Deutsche Telekom Adheres to Data Protection Laws and Corporate Regulations

Deutsche Telekom emphasizes its commitment to adhering to data protection legislation and internal corporate regulations to safeguard the data of natural and legal persons. As a telecommunications provider, the company is particularly bound by various laws and regulations.

The regulatory landscape includes the European Union's General Data Protection Regulation (GDPR), effective since May 2018. This is complemented by Germany's Federal Data Protection Act (BDSG) and other specific laws such as the Telecommunications and Digital Services Data Protection Act (TDDDG), which came into effect in December 2021. The Telecommunications Act (TKG) serves as the framework directive for telecommunications networks and services, governing the market and customer protection, while the Telecommunications Surveillance Regulation (TKÜV) details technical and organizational requirements for monitoring telecommunications.

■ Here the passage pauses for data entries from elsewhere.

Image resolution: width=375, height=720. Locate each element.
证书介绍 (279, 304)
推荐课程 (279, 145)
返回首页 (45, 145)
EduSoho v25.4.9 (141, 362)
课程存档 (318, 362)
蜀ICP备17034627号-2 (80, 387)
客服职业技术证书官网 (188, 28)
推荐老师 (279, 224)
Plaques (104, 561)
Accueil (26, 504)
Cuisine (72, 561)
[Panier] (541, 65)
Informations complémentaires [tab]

Internally, Deutsche Telekom operates under Binding Corporate Rules Privacy (BCRP). These rules establish group-wide internal data protection guidelines, ensuring a uniformly high level of data protection for the group's products and services. Additionally, a corporate policy on the organization of data protection defines governance and implementation functions within German group companies. A separate corporate security policy outlines key security principles, aligning with the international standard ISO 27001 to maintain consistent security and data protection levels across the group.

For the transfer of personal data to countries outside the European Union, Deutsche Telekom utilizes Standard Contractual Clauses recognized by the European Commission as appropriate safeguards. For data transfers within the corporate group, the Binding Corporate Rules Privacy serve this purpose.